→ AIM OF THE TASK
Rewrite the commitments and contingencies note from "a. MSKCC - On" to "by the Company.", swapping "SKI" for "Sloan-Kettering Institute" wherever it occurs.

→ PASSAGE PROVIDED
────────
Quarterly report pursuant to Section 13 or 15(d)

Commitments and Contingencies

v3.10.0.1
Commitments and Contingencies
6 Months Ended
Jun. 30, 2018
Commitments and Contingencies Disclosure [Abstract]  
Commitments and Contingencies

Note 3 - Commitments and Contingencies

 

Agreements

 

The Company has entered into agreements with third parties for the rights to certain intellectual property, manufacturing and clinical trial services under which the Company may incur obligations to make payments including upfront payments as well as milestone and royalty payments. Notable inclusions in this category are: 

 

a. MSKCC - On February 11, 2002, the Company entered into a License, Development and Commercialization Agreement with Sloan-Kettering Institute of Cancer Research (“SKI”), an entity related to Memorial Sloan-Kettering Cancer Institute, Inc. (“MSKCC”).  The agreement was amended in August 2006.  Pursuant to the agreement, the Company licensed certain intellectual property from SKI, including critical patents with respect to the Company’s core technology that also supports ongoing research and clinical development of related drug candidates.  MSKCC agreed, subject to certain conditions, to utilize the funds paid for certain clinical and preclinical programs and activities related to the Company’s drug development and clinical study programs, including the payment of certain costs and expenses that would otherwise have been borne by the Company.

 

The Company is obligated to make the following milestone payments:

 

  Milestones   Payments  
         
  (1) filing of a New Drug Application (“NDA”) or regulatory approval for each licensed product   $ 750,000  
  (2) upon the receipt of regulatory approval from the U.S. FDA for each licensed product     1,750,000  

 

Under the agreement, the Company shall pay to MSKCC on a country-by-country basis a royalty of 2% of net sales of all licensed products until the later of: (1) 10 years from the first commercial sale, or (2) when the patents expire.

 

For the six months ended June 30, 2018 and 2017, respectively, the Company incurred $0.1 million for maintenance fees and research conducted by MSKCC.

 

b. Oak Ridge National Laboratory (“ORNL”) – The Company is contracted to purchase radioactive material to be used for research and development, with a renewal option at the contract end. On December 13, 2017, the Company signed a contract with ORNL to purchase $0.2 million of radioactive material during calendar year 2018. During the six months ended June 30, 2018 and 2017, the Company purchased material from ORNL of approximately $0.1 million and $0.3 million, respectively.

  

c. On June 15, 2012, the Company entered into a license and sponsored research agreement with Fred Hutchinson Cancer Research Center (“FHCRC”) to build upon previous and ongoing clinical trials, with BC8 (licensed antibody). FHCRC has currently completed both a Phase 1 and Phase 2 clinical trial with BC8. The Company has been granted exclusive rights to the BC8 antibody and related master cell bank developed by FHCRC. A milestone payment of $1 million will be due to FHCRC upon FDA approval of the first drug. Upon commercial sale of the drug, royalty payments of 2% of net sales will be due to FHCRC. For the six months ended June 30, 2018 and 2017, the Company incurred expenses of $0 and $44,000, respectively, related to this agreement.
────────
(Source data)
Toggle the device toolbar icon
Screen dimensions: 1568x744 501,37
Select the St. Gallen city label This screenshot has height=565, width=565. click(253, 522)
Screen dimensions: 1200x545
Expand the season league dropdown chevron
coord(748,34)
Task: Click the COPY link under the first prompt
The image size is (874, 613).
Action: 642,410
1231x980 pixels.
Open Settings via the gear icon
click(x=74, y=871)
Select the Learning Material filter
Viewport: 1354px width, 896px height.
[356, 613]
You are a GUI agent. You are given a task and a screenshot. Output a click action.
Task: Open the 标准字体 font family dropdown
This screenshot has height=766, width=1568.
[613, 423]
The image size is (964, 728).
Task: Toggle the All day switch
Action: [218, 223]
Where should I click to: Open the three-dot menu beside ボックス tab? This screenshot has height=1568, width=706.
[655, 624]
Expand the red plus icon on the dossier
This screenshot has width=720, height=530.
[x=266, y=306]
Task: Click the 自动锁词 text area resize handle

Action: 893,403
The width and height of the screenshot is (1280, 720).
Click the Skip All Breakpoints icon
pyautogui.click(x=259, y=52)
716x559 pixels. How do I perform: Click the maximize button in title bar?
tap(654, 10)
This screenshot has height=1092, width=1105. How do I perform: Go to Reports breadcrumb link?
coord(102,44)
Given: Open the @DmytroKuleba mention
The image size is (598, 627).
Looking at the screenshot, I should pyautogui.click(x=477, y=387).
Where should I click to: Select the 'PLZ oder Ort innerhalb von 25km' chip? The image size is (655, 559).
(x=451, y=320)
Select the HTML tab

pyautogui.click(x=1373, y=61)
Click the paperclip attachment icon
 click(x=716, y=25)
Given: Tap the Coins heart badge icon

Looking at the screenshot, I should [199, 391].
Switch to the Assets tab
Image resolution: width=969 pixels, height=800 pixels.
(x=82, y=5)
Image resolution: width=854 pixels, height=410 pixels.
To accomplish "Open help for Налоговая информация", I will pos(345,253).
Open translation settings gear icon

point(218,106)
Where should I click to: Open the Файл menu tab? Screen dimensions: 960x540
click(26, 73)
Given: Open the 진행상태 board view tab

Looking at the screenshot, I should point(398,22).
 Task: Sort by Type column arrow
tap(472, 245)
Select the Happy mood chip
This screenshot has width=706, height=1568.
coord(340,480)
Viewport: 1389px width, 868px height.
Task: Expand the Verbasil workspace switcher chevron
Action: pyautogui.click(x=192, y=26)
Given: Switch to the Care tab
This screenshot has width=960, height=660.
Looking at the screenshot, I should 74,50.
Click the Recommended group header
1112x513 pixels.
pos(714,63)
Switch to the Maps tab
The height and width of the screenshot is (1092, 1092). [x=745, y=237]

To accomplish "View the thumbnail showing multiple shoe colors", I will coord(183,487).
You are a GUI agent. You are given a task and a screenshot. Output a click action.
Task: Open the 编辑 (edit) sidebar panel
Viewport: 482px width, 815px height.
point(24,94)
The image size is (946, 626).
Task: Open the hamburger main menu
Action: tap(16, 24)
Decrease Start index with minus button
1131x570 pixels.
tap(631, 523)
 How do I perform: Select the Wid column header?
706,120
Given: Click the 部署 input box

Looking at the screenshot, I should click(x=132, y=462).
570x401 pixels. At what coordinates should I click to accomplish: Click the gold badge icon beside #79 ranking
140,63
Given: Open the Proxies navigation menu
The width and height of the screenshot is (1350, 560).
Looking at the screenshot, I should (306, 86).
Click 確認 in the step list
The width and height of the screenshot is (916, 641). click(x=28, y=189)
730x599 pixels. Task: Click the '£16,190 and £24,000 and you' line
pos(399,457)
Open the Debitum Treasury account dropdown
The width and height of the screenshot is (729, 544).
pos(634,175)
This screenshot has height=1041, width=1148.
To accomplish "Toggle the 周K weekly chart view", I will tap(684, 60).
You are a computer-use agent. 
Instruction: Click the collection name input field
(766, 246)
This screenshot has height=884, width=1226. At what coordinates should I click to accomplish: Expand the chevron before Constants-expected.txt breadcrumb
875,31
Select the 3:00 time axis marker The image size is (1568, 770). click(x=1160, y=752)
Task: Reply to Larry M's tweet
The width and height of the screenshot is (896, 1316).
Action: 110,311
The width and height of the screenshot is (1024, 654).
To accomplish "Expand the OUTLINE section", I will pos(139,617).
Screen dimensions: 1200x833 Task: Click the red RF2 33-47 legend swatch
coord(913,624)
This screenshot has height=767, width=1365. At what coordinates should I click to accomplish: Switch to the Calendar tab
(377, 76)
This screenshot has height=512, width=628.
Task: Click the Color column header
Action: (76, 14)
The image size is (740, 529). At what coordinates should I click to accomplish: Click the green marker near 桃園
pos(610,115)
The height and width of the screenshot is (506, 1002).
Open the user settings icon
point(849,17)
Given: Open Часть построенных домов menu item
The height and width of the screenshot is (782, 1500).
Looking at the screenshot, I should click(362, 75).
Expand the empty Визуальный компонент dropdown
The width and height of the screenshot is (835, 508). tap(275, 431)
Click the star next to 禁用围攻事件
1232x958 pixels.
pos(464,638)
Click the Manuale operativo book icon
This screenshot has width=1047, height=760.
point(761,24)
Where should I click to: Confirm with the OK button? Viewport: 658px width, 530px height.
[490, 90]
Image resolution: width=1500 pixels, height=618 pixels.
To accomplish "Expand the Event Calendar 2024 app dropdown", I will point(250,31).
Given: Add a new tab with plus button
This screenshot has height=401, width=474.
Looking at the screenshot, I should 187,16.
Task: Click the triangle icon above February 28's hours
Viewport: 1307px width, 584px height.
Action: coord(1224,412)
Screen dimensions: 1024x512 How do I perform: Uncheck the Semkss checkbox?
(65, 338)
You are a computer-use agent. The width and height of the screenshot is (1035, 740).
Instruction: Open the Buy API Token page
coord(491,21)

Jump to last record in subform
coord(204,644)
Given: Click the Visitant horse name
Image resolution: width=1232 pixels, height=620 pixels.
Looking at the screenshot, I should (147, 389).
────────
→ OUTPUT BELOW
a. MSKCC - On February 11, 2002, the Company entered into a License, Development and Commercialization Agreement with Sloan-Kettering Institute of Cancer Research (“Sloan-Kettering Institute”), an entity related to Memorial Sloan-Kettering Cancer Institute, Inc. (“MSKCC”).  The agreement was amended in August 2006.  Pursuant to the agreement, the Company licensed certain intellectual property from Sloan-Kettering Institute, including critical patents with respect to the Company’s core technology that also supports ongoing research and clinical development of related drug candidates.  MSKCC agreed, subject to certain conditions, to utilize the funds paid for certain clinical and preclinical programs and activities related to the Company’s drug development and clinical study programs, including the payment of certain costs and expenses that would otherwise have been borne by the Company.